» **MATERIAL SHOWN**:
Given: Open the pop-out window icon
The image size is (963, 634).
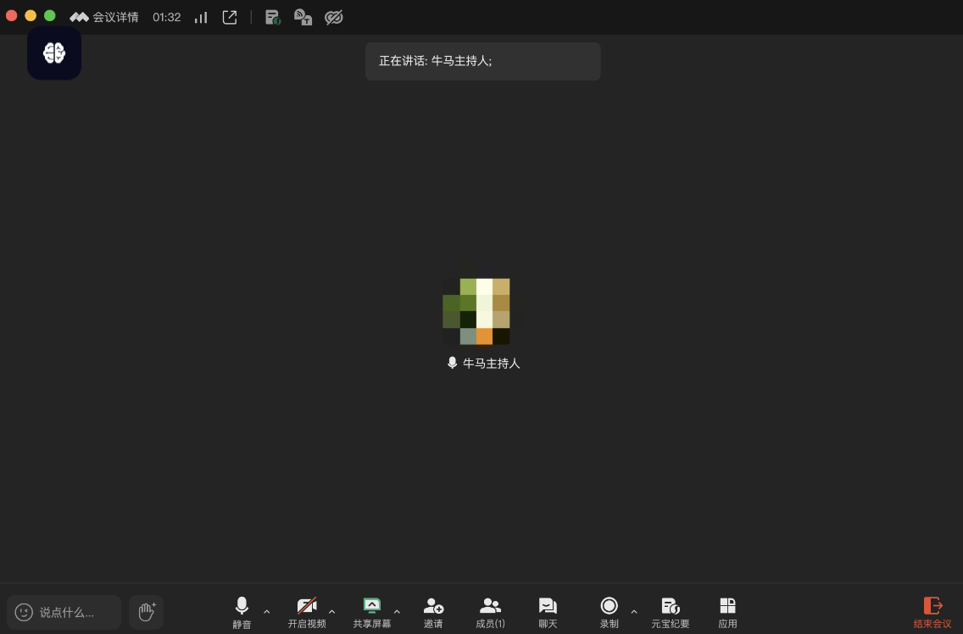Looking at the screenshot, I should tap(229, 16).

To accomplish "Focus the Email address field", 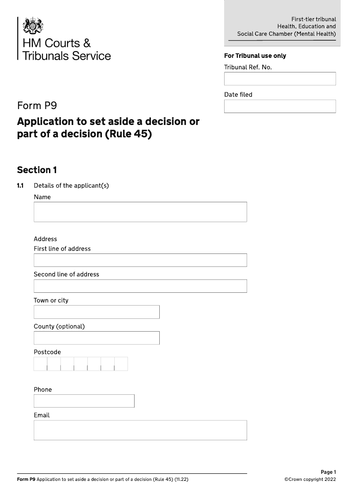I will (x=140, y=430).
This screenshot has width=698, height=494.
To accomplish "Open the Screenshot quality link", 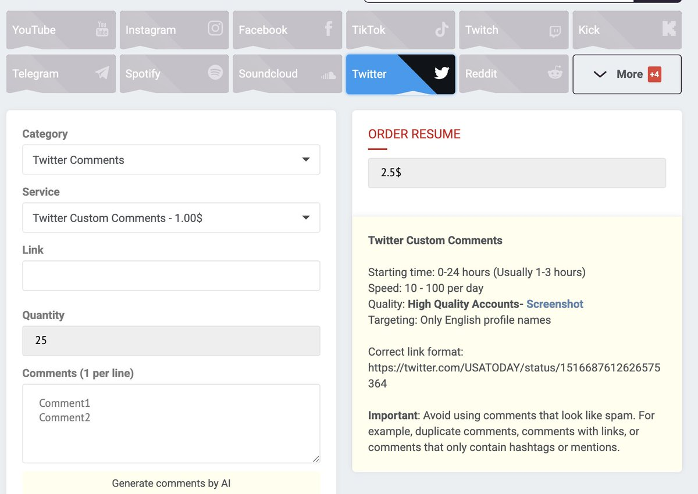I will [x=554, y=304].
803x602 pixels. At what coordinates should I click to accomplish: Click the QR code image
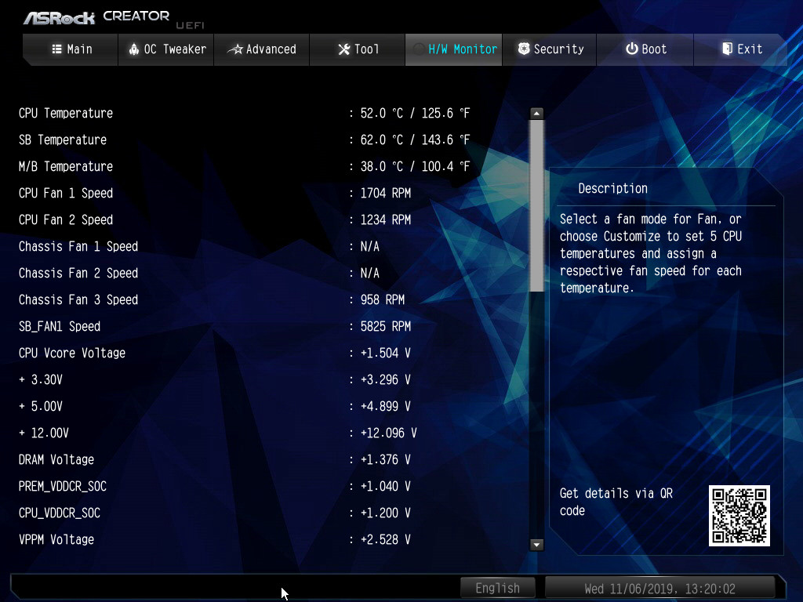pos(739,515)
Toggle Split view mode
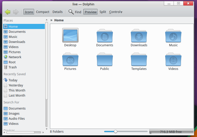 pyautogui.click(x=103, y=12)

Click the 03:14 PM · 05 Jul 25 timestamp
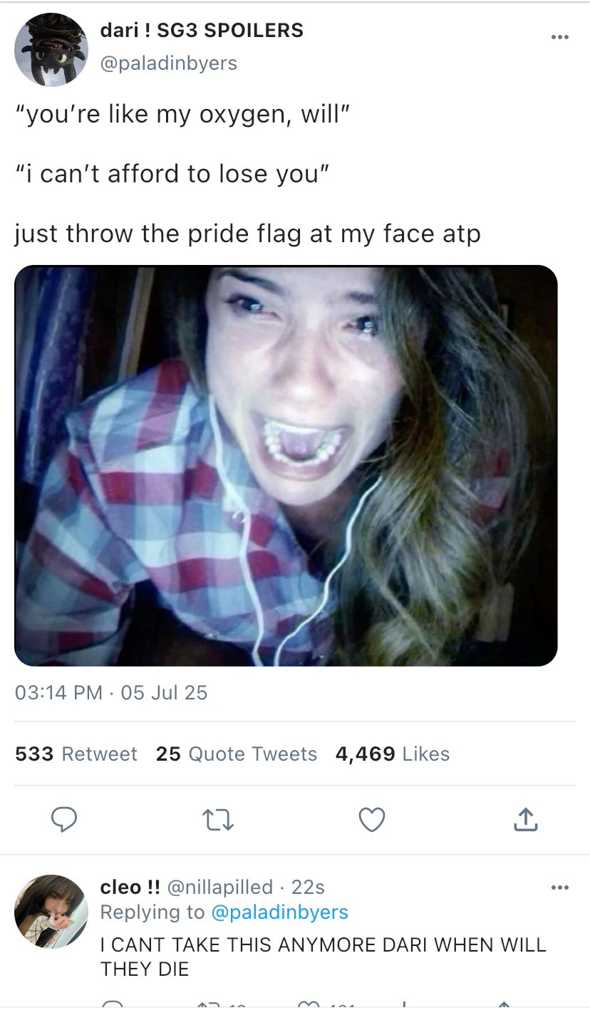click(x=111, y=692)
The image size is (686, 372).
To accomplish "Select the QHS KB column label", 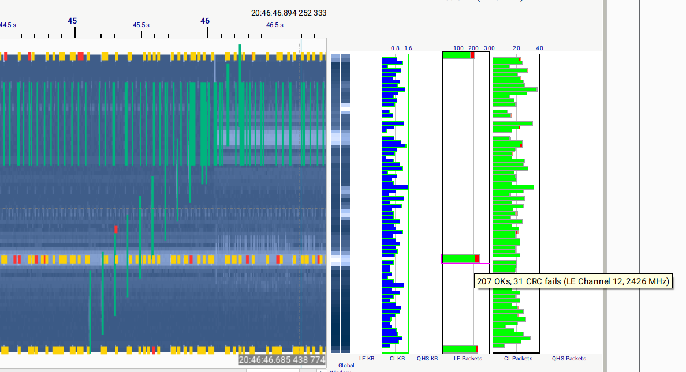I will tap(427, 359).
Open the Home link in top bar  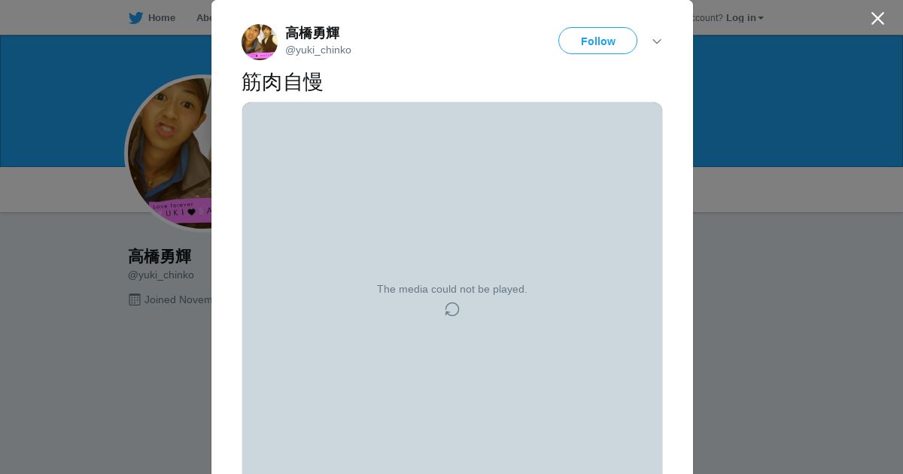(x=161, y=18)
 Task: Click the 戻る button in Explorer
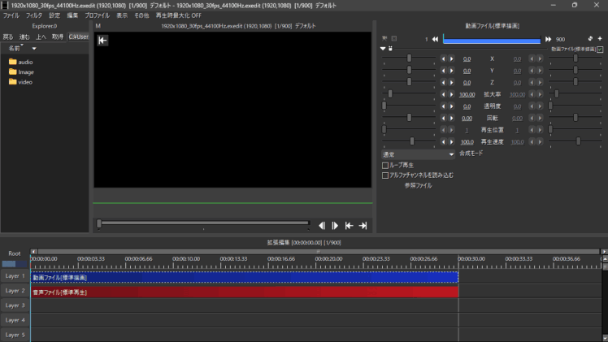click(x=8, y=37)
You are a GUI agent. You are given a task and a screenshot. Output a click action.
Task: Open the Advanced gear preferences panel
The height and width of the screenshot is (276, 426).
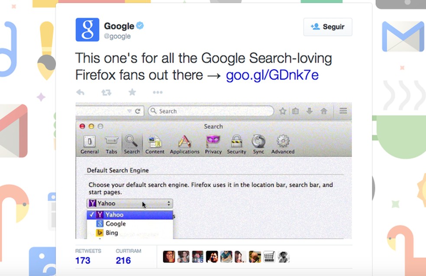pyautogui.click(x=282, y=143)
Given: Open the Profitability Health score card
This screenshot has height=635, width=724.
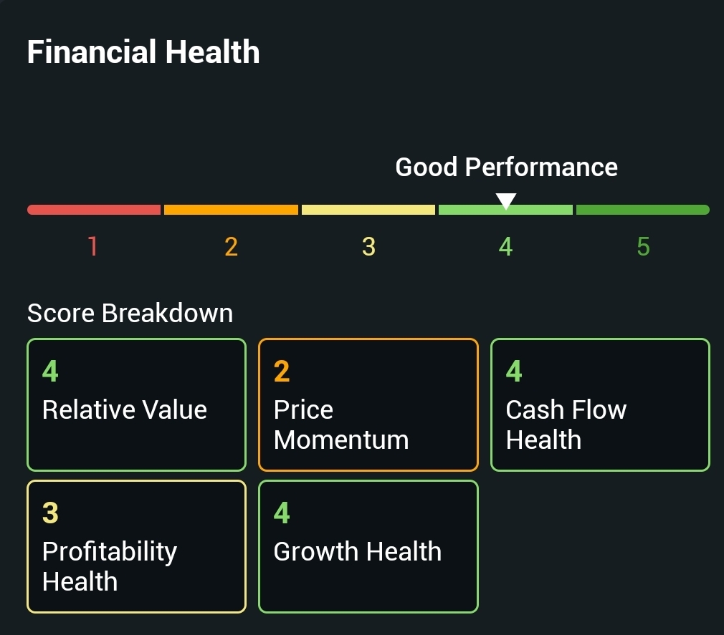Looking at the screenshot, I should click(x=136, y=546).
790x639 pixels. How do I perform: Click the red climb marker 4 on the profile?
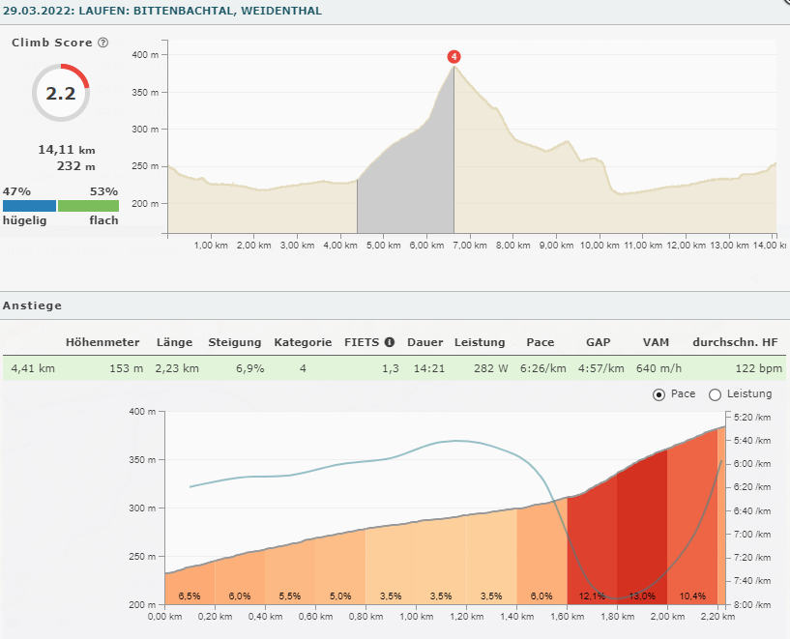pyautogui.click(x=454, y=56)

» **TASK TO CARRY OUT**:
In the rows, update the part that opens with the line containing "Task: Click the 戻る button in Explorer" and closes with the end of the rows, replacing "score card" with "scorecard" and keeping everything else unchanged. Give back only those lines, without the pictures.

» **THE SOLUTION**:
 Task: Click the 戻る button in Explorer
click(x=8, y=37)
You are a GUI agent. You are given a task and a screenshot. Output a click action.
Task: Open the Advanced gear preferences panel
The height and width of the screenshot is (276, 426).
pyautogui.click(x=282, y=143)
Given: Open the Profitability Health scorecard
This screenshot has height=635, width=724.
Looking at the screenshot, I should click(x=136, y=546).
790x639 pixels. How do I perform: Click the red climb marker 4 on the profile?
pyautogui.click(x=454, y=56)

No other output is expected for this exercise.